** Task statement **
Please output exactly the part of the records below that opens with the line containing "Viewport: 732px width, 267px height." and closes with the line containing "You are a computer-use agent. The height", both lines included, and nothing else.

*** Begin section ***

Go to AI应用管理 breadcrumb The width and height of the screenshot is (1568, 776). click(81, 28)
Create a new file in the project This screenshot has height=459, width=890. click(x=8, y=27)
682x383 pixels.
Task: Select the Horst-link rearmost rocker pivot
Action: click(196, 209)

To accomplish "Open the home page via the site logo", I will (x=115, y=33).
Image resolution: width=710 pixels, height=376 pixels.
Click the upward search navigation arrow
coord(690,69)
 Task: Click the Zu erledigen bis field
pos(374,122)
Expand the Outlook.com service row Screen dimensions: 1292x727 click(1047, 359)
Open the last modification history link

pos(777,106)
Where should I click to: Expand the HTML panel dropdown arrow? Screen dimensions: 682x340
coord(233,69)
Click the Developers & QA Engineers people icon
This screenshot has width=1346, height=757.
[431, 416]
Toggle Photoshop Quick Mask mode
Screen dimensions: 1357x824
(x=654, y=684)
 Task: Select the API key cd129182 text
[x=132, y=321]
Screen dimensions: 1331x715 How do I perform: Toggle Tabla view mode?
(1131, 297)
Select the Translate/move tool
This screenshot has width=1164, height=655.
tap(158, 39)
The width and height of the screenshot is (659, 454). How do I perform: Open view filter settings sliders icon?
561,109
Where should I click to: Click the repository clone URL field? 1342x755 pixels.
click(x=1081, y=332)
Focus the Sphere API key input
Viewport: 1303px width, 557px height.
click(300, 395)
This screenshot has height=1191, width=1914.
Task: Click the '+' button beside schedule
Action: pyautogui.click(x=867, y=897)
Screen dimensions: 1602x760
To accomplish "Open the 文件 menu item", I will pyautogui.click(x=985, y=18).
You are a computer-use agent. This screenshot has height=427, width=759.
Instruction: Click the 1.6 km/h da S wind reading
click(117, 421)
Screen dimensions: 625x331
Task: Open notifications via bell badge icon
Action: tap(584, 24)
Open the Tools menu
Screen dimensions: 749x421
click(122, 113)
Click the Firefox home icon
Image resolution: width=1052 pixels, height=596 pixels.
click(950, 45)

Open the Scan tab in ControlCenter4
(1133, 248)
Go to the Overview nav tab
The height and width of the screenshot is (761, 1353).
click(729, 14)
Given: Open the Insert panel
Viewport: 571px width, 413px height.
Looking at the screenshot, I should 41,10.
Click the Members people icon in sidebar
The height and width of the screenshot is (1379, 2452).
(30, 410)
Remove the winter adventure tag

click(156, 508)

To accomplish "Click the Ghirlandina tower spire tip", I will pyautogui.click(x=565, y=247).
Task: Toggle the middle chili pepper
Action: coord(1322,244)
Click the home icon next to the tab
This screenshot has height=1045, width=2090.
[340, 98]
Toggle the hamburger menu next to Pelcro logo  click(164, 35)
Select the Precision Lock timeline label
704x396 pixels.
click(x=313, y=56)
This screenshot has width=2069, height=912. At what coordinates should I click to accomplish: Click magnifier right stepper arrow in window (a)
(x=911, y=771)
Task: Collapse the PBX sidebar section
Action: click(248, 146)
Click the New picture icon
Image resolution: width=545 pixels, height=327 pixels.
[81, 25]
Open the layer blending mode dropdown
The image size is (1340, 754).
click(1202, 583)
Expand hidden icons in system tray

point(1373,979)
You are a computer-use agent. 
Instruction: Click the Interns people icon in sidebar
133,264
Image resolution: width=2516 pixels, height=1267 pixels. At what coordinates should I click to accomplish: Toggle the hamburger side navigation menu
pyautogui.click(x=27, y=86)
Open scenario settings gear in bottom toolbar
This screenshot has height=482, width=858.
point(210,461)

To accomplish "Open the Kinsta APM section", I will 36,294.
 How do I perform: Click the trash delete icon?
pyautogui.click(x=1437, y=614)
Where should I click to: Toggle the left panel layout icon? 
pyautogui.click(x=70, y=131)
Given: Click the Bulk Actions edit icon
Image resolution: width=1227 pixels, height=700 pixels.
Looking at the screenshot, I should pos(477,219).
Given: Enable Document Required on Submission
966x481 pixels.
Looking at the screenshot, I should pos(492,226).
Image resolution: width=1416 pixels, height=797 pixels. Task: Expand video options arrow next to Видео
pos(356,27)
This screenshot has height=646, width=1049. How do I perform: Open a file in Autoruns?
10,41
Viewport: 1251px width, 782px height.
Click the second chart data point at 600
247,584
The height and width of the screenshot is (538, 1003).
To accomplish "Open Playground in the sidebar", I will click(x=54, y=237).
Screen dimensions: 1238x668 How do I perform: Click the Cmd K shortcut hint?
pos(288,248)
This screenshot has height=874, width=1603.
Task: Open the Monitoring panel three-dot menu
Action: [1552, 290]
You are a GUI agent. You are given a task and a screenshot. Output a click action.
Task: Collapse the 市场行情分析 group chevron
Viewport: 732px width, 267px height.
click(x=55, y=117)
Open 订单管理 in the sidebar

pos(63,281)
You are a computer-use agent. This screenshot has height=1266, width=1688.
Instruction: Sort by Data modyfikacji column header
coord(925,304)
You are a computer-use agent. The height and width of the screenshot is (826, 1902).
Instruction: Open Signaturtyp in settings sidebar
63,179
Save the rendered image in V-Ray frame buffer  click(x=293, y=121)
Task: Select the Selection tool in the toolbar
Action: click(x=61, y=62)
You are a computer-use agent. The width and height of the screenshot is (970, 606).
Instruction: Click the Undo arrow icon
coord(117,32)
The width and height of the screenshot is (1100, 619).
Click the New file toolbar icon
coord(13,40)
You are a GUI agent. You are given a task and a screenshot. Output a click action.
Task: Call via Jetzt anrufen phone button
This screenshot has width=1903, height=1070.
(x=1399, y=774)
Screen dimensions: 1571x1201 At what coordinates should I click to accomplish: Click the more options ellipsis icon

*** End section ***

** Task result **
Viewport: 732px width, 267px height.
click(x=55, y=117)
Open 订单管理 in the sidebar

pos(63,281)
You are a computer-use agent. This screenshot has height=1266, width=1688.
Instruction: Sort by Data modyfikacji column header
coord(925,304)
You are a computer-use agent. The height and width of the screenshot is (826, 1902).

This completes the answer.